> _DATASET RECORDS_
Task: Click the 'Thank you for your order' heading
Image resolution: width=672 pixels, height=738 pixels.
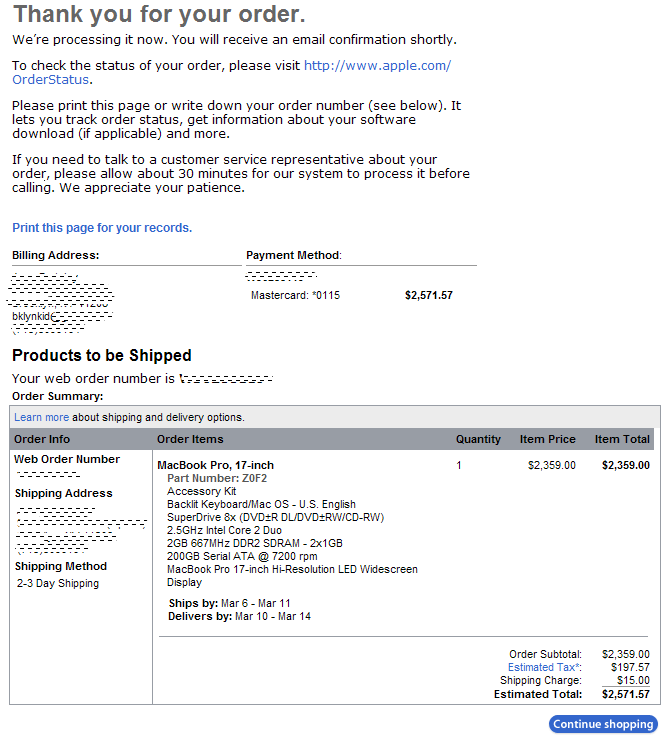Action: (x=159, y=15)
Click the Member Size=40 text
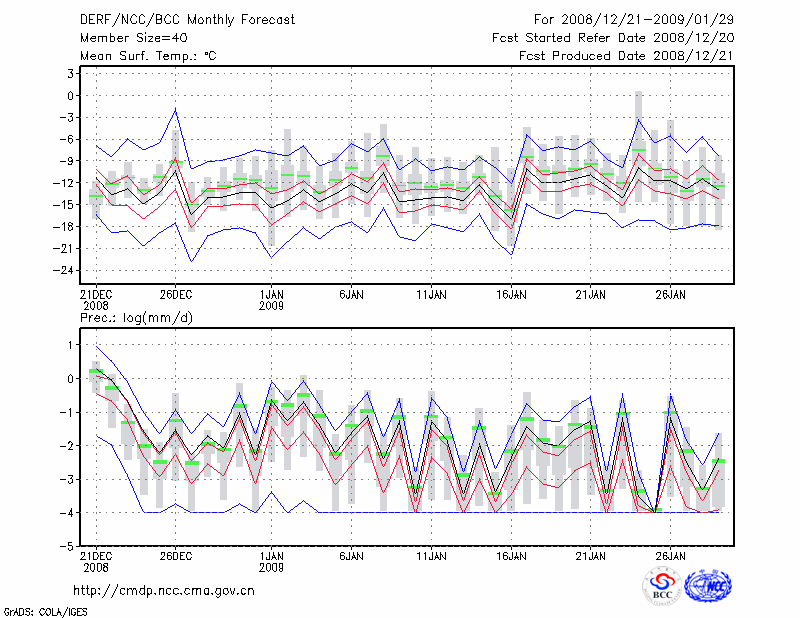800x618 pixels. click(x=127, y=38)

> _WHAT TO WORK ON_
Return all records exactly as they stand above, except for pictures.

> _RESPONSE BELOW_
Task: Click the 'Thank you for your order' heading
Image resolution: width=672 pixels, height=738 pixels.
Action: (x=159, y=15)
Click the Member Size=40 text
800x618 pixels. click(x=127, y=38)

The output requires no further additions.